After a few weeks of this the Geordie Motivator was finally encouraged, not least by the many gifts from the locals and assurances that he had indeed been very helpful, to move on and help others. They suggested that in order to help as many people as possible he should aim to travel far and wide, starting with somewhere very far away from Nepal, perhaps the United States of America. To their relief, this idea appealed greatly to the Geordie, so he hopped on to the first plane bound for the United States, keen to help as many people as possible.
It was in America that he realised it was everyday people, and not already motivated adventurers, who needed his help. But how to get his message out to so many? He was walking past a baseball stadium when a game was on and he saw a ticket tout using a megaphone to get attention. In the heat of the day, overweight people were wobbling towards him as fast as they could, sweat running down their brows from the exertion. Some were even keeling over, their tiny legs unable to struggle on under the intense strain, their half-eaten hotdogs strewn around them where they fell. Like a light bulb turning on above his head, an idea was born. In the rich and fertile land of America he had millions of overweight, lazy and disinterested people literally falling at his feet who needed his help. He had found his mecca.

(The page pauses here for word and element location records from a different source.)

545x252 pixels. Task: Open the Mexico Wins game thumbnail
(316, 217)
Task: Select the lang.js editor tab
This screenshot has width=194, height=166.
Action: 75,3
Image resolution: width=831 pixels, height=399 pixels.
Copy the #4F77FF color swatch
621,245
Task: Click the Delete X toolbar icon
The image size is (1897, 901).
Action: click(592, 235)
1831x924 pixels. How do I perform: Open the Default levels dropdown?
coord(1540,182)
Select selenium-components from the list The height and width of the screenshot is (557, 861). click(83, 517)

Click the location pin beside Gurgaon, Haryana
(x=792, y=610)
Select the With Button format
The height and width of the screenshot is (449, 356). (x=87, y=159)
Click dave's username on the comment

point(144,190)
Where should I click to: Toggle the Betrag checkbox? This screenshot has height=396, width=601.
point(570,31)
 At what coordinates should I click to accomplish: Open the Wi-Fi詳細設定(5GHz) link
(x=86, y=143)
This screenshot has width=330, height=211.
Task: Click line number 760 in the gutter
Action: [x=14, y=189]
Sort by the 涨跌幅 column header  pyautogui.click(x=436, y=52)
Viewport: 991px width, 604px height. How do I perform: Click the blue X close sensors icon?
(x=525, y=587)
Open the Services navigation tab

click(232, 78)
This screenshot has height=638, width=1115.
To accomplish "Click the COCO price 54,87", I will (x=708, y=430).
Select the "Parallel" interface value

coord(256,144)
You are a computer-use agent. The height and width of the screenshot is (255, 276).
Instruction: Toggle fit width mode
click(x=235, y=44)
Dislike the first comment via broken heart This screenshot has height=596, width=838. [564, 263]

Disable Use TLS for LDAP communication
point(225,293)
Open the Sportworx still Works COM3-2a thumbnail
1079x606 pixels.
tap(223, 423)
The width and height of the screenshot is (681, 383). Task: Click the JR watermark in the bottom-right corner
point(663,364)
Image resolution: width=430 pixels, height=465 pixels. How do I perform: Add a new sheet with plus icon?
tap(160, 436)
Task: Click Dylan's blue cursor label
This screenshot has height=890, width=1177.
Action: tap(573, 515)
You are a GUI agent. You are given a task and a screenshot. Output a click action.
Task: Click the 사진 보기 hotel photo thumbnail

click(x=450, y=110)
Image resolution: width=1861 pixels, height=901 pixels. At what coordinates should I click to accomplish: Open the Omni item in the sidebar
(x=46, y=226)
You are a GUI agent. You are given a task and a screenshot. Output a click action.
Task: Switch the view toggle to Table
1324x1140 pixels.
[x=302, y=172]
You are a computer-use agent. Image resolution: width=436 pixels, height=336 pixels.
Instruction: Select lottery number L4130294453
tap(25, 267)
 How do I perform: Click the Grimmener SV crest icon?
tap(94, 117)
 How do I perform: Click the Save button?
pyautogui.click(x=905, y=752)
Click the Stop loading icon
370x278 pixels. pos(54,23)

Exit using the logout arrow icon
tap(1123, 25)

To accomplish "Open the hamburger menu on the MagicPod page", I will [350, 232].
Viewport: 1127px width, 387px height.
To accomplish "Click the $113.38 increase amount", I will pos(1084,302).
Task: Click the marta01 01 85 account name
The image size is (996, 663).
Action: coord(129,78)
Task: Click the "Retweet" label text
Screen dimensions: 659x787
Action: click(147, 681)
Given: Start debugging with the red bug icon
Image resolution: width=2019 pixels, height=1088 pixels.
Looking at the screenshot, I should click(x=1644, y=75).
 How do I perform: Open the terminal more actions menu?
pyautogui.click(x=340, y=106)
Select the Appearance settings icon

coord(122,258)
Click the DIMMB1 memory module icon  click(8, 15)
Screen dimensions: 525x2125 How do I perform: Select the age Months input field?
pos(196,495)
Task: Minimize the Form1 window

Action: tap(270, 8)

With his new blue megaphone acquired, he began to motivate the people of America, building up his repartee of helpful motivations as he travelled the country. In Washington, in the run up to the election, he stood outside the voting booths, cheering on people to vote Obama, and was pretty sure he had a key part in getting him the presidency. In 2004 he shouted until he lost his voice at the World Series, but he was pretty sure it was down to him that the Boston Red Sox won the World Series for the first time in 86 years. And despite the fact that most of America couldn't understand a word he was saying, he knew he was making a difference.
But the pull of the old country was too much for him and, reading in the news about the state of the economy in the UK, he knew he had a new challenge. He must return home to his roots to help his fellow countrymen. So the Geordie Motivator boarded another plane and headed back home, ready to save the United Kingdom from itself, one lazy git at a time.
The Geordie Motivator has landed, he is here to help and he is ready to motivate. The next chapter is still to be written, but he is pretty sure that the economic recovery is proof of his powers of motivation!